What do we mean by motivation? There are experts everywhere who have new tips for motivation.
As researchers who are interested in motivation and educational success, we wondered: Is there only one type of motivation, or is it different? Motivation is about the way people react to challenges, or does it also include how they respond to ease? Students can succeed by understanding these various aspects of motivation.
Why do people need motivation?
They see themselves and other people as with a core, a fixed or stable essence. People tend to think that their sense of “me”, or who they are and who they may become, defines how they will act in the future.
Motivation would not be needed if people had a fixed “essence”. They could act in ways that matched that essence. People would not need to be motivated; they’d do something because it was part of their identity.
Motivation is important. This is partly because what people think about themselves in one situation does not necessarily predict what they will do in another. It doesn’t necessarily mean you will pay attention to your teacher instead of giving notes to a buddy.
Even a student who is determined to do well in school might decide that it’s more crucial to focus on developing friendships at the time than to concentrate in class. Rawpixel/Shutterstock.com
This seemingly contradictory behavior may seem like a flaw in human design. Still, it is actually a benefit: thinking (including the way you feel about yourself) is highly sensitive to what each situation has to offer. It’s more important right now to maintain a relationship than worry about next week’s test.

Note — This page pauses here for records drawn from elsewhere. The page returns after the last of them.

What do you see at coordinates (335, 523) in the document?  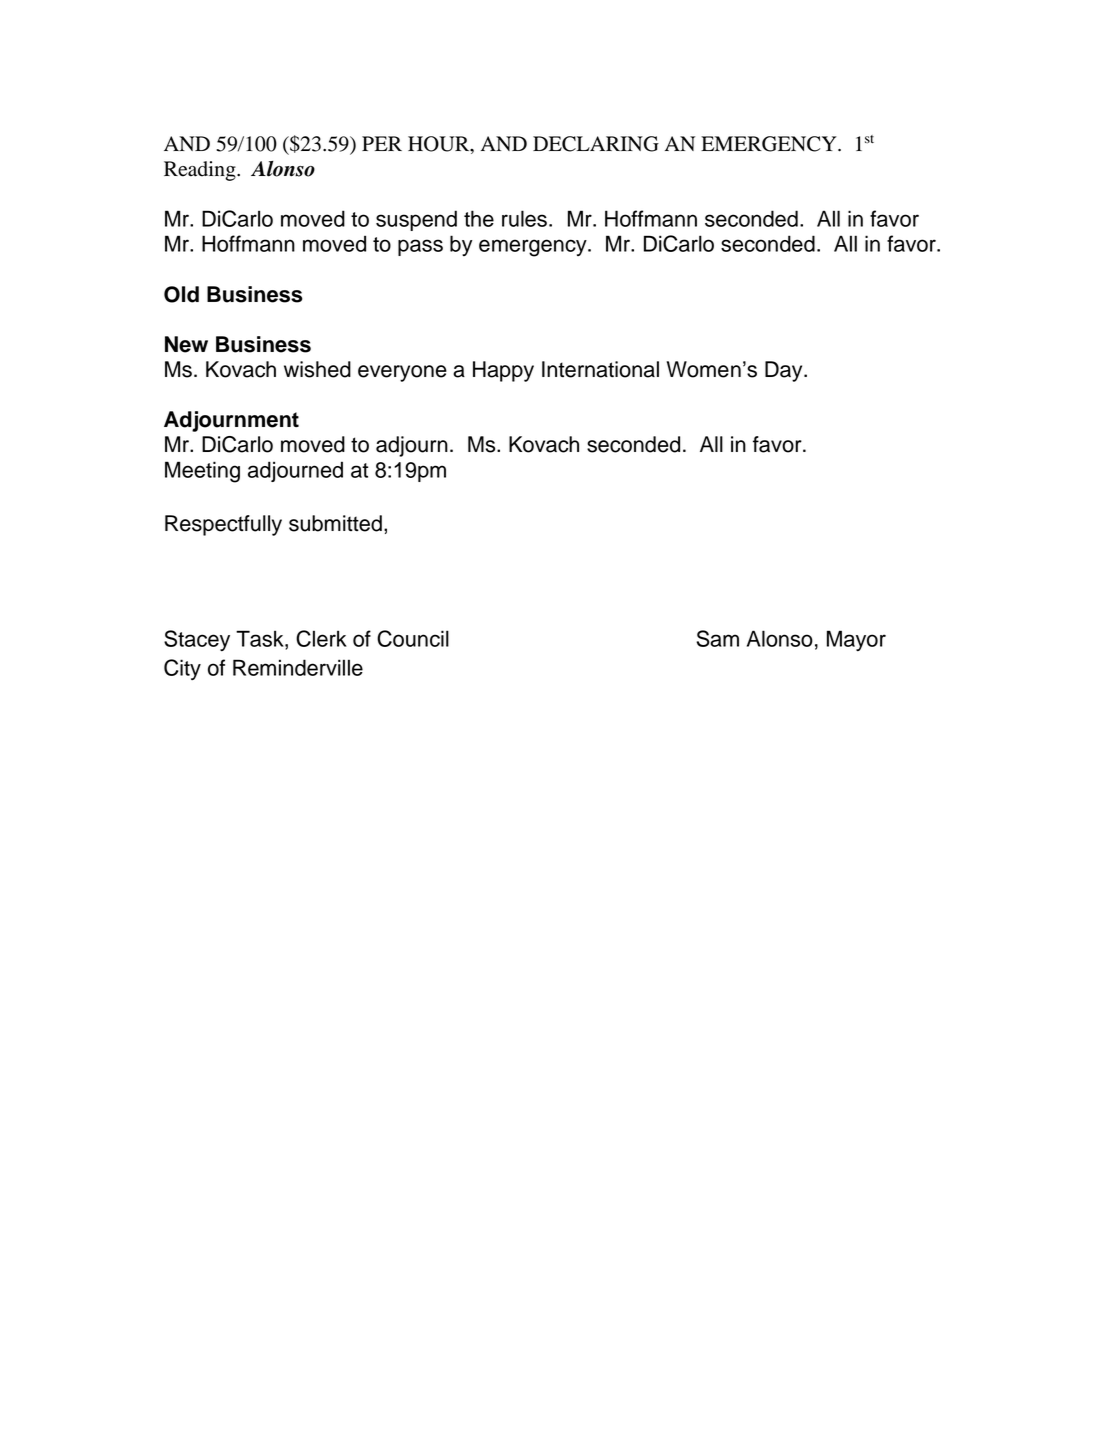 I see `submitted` at bounding box center [335, 523].
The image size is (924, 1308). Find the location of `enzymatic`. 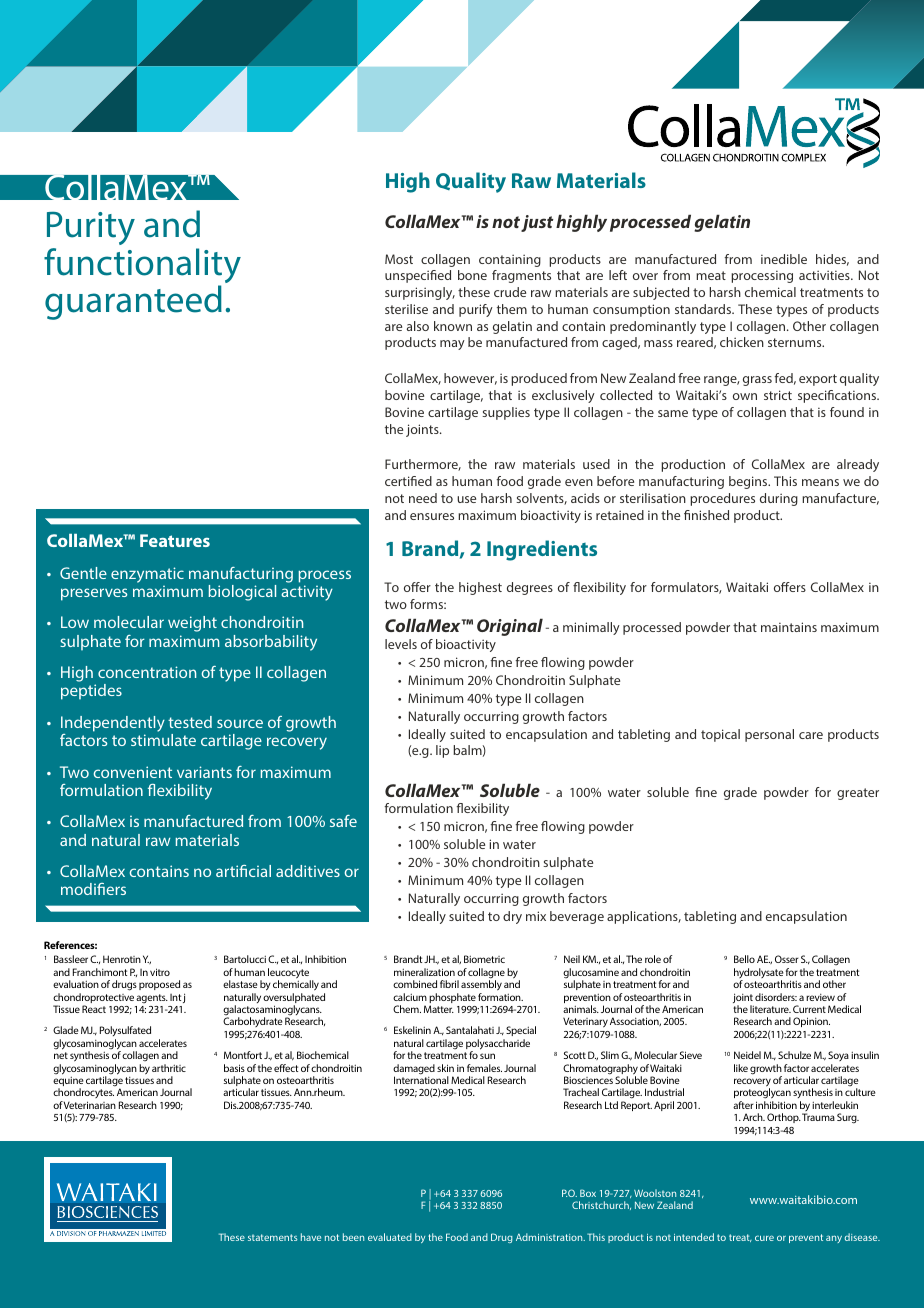

enzymatic is located at coordinates (147, 575).
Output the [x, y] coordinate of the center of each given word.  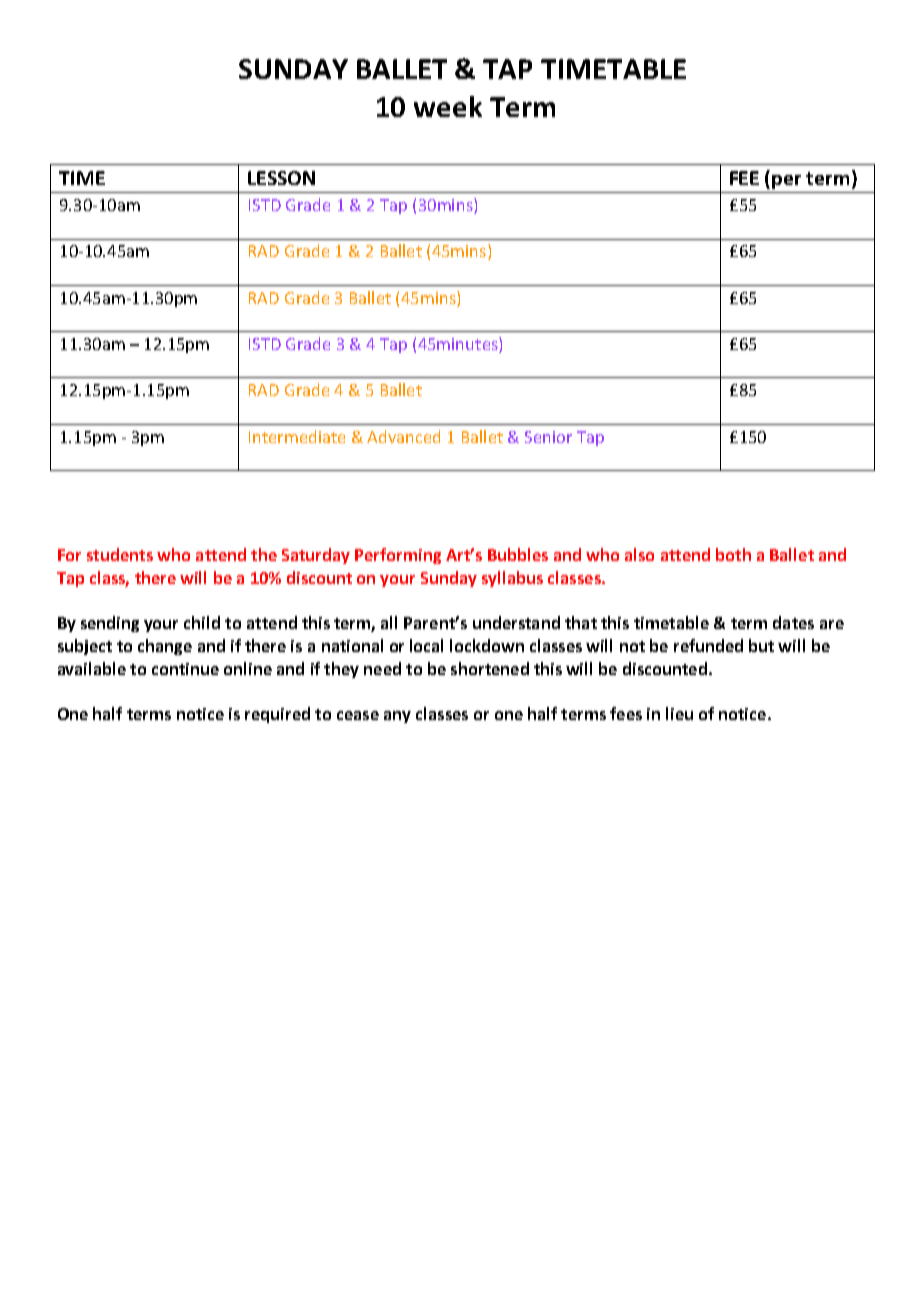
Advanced [403, 436]
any [397, 717]
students [120, 554]
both [733, 554]
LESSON [281, 178]
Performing [398, 556]
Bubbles [518, 554]
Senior [548, 437]
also [639, 554]
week [448, 106]
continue [185, 669]
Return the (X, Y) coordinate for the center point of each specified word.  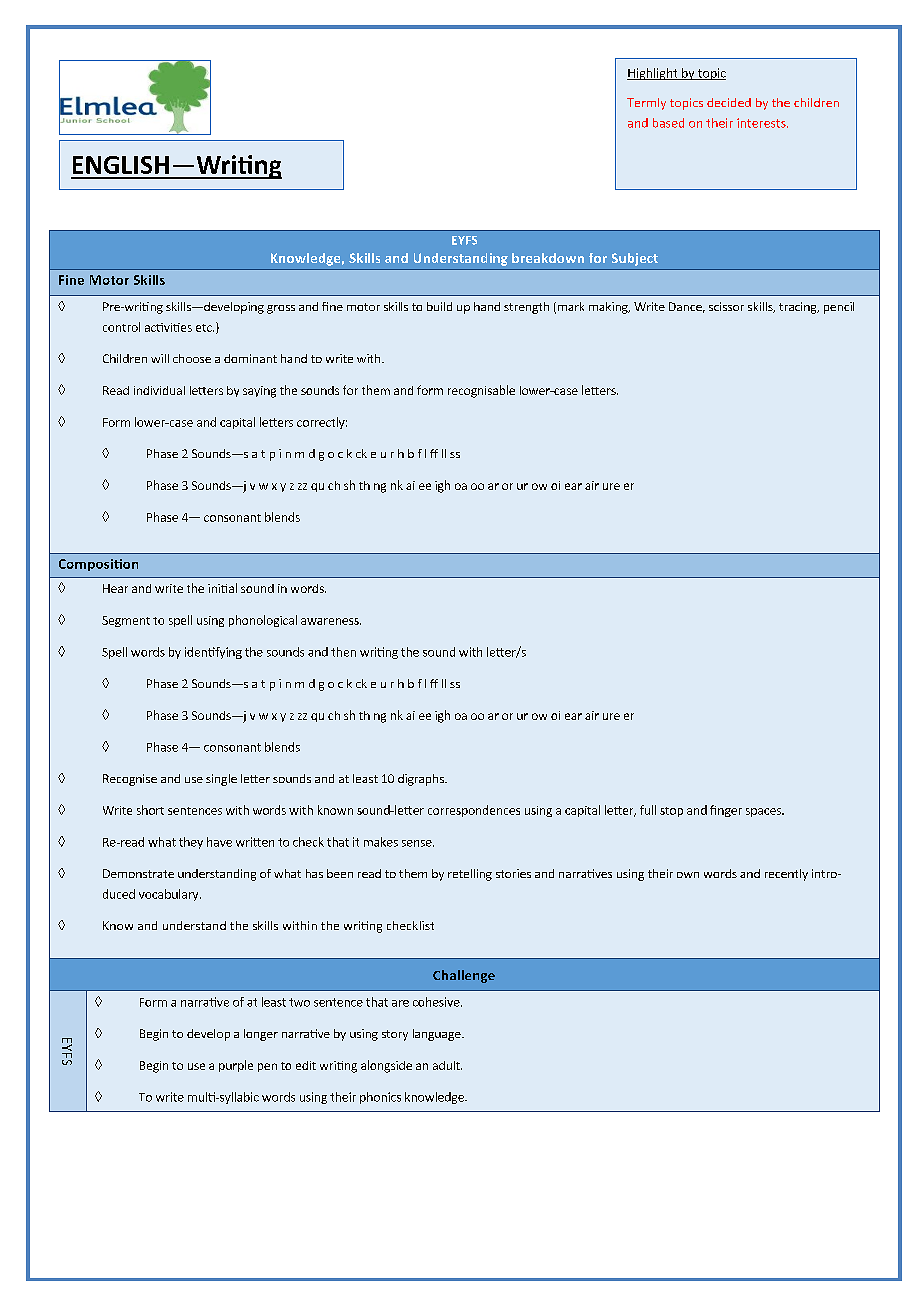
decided (729, 102)
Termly (646, 104)
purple (236, 1066)
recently (786, 875)
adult (447, 1065)
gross (281, 309)
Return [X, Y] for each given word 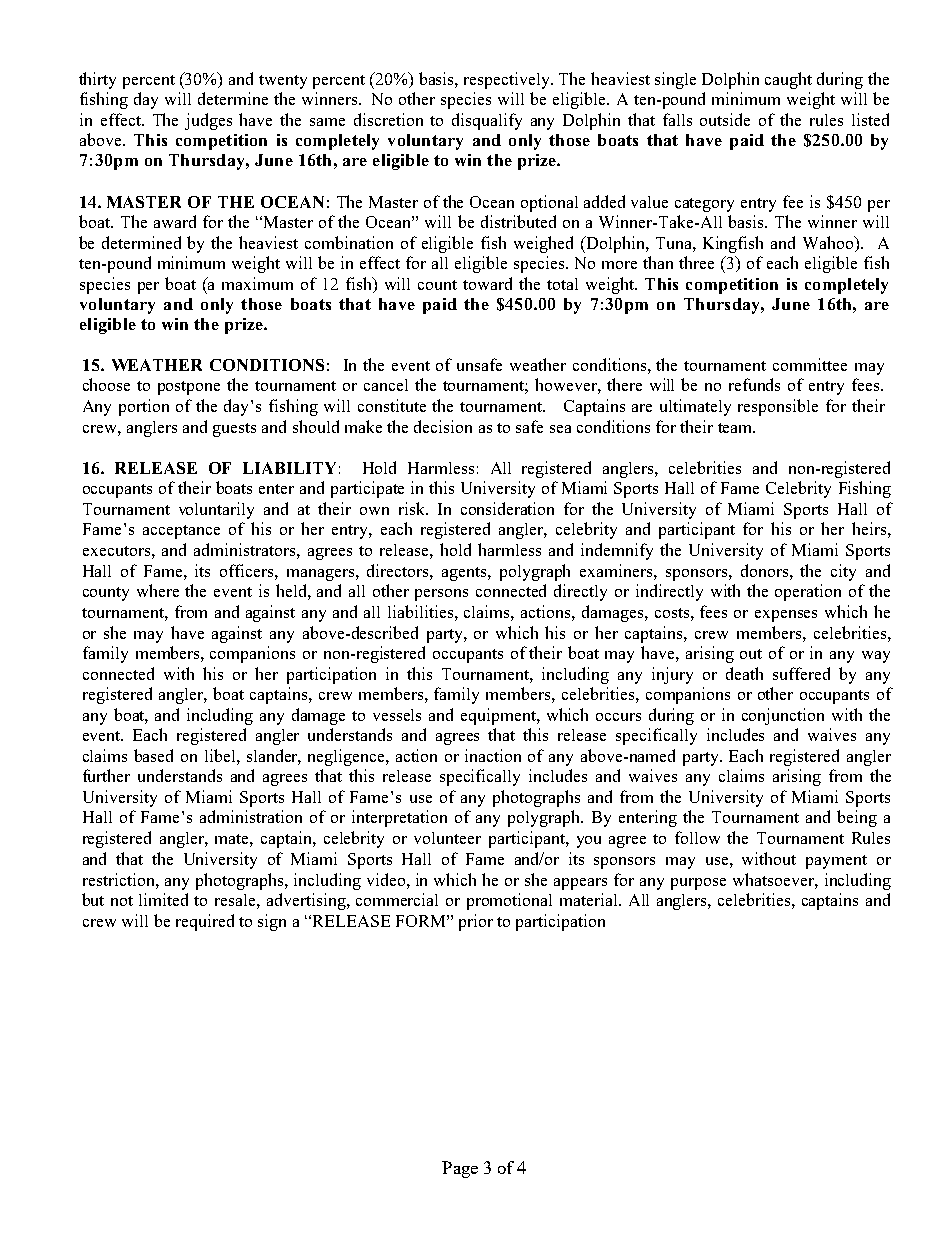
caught [788, 80]
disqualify [487, 121]
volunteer [447, 838]
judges [208, 121]
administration [251, 816]
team [736, 428]
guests [234, 430]
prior [476, 922]
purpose [698, 884]
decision [443, 426]
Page [460, 1169]
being [857, 818]
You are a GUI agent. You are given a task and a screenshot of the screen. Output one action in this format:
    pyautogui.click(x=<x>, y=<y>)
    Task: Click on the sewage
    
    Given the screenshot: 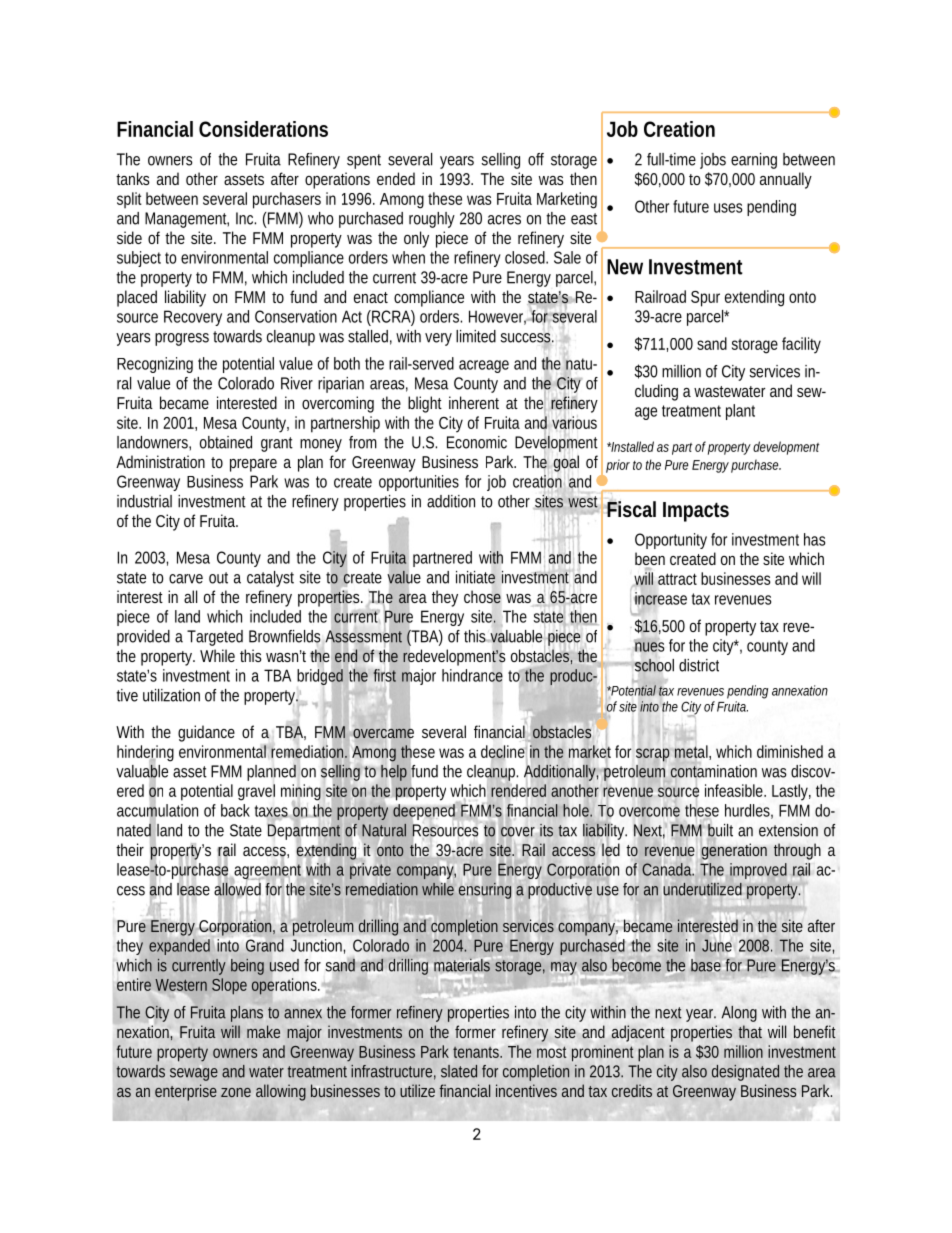 What is the action you would take?
    pyautogui.click(x=194, y=1074)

Too easy to bother? Too easy to matter?
There are both easy and difficult experiences in everyday life. How does the presence (or absence) of these challenges impact motivation? What matters, according to research, is how people perceive ease and difficulty.
Both easy and hard experiences can demotivate. When homework is easy, students may think, “This is stupid.” If something seems too easy, a student may think: “This is stupid.”
If the homework is difficult, the same student may think, “This is just too hard for me.” If you feel like this, then the task is too hard for you.
Both perspectives will undermine motivation. Why waste time on trivial or impossible things? Quit and do something else.
A common view of adversity in sports is that ‘no gain, no pain.’ It is not always the case in academics. Stocksnap
It can be motivating to feel ease or difficulty when working on a particular task. When something is easy, this can indicate that success is achievable, and when it is difficult, success can be worthwhile (no pain, no gain). This means that easy homework suggests: “I am capable of doing this!” and difficult homework implies: ‘This work is valuable!’
Demotivating mindsets can be a hindrance to success. We asked more than 1,000 adults from different backgrounds, ages, and genders about their perceptions of what easy and difficult meant. About 200 adults were asked to complete a complex cognitive task, in which some of the items were easy to solve while others were difficult. We found that people who did better on the task were those who believed that difficult doesn’t mean impossible and that easy doesn’t mean trivial.
Students’ perceptions of difficulty
Numerous studies have shown that the way students perceive difficulties can influence their performance at school.
Students are randomly split into two groups in these studies. One group is asked to read sentences that suggest difficulty as a sign of significance. The second group reads sentences that imply difficulty is a sign of low odds of success. Students in the first group are more likely to solve problems, produce better essays, and report being more oriented toward school.
How students perceive their daily struggles at school is important.
Is there a pattern?
Is it possible to predict the way students will interpret ease and difficulty?
We asked the 1,000 participants in the same study to rate their agreement or disagreement with four interpretations about what ease and difficulties might mean: easy means trivial, difficult means impossible, easy means possible, and difficult means worthwhile. We found that people tend to interpret their experiences as motivating rather than demotivating.
People who believed that trivial things were trivial also thought that difficult tasks were impossible. They are not the majority, but they do make up a subset that, without help, tends to quit or work too little.
Who are these people, and what do they look like?
In our study, the men who were most likely to have low income were the majority of. Low income among adults (mostly white Americans in our sample) was linked to a higher level of agreement that, when things become difficult, they could be impossible and that one should focus on other matters. Men are more likely to interpret ease as triviality than women.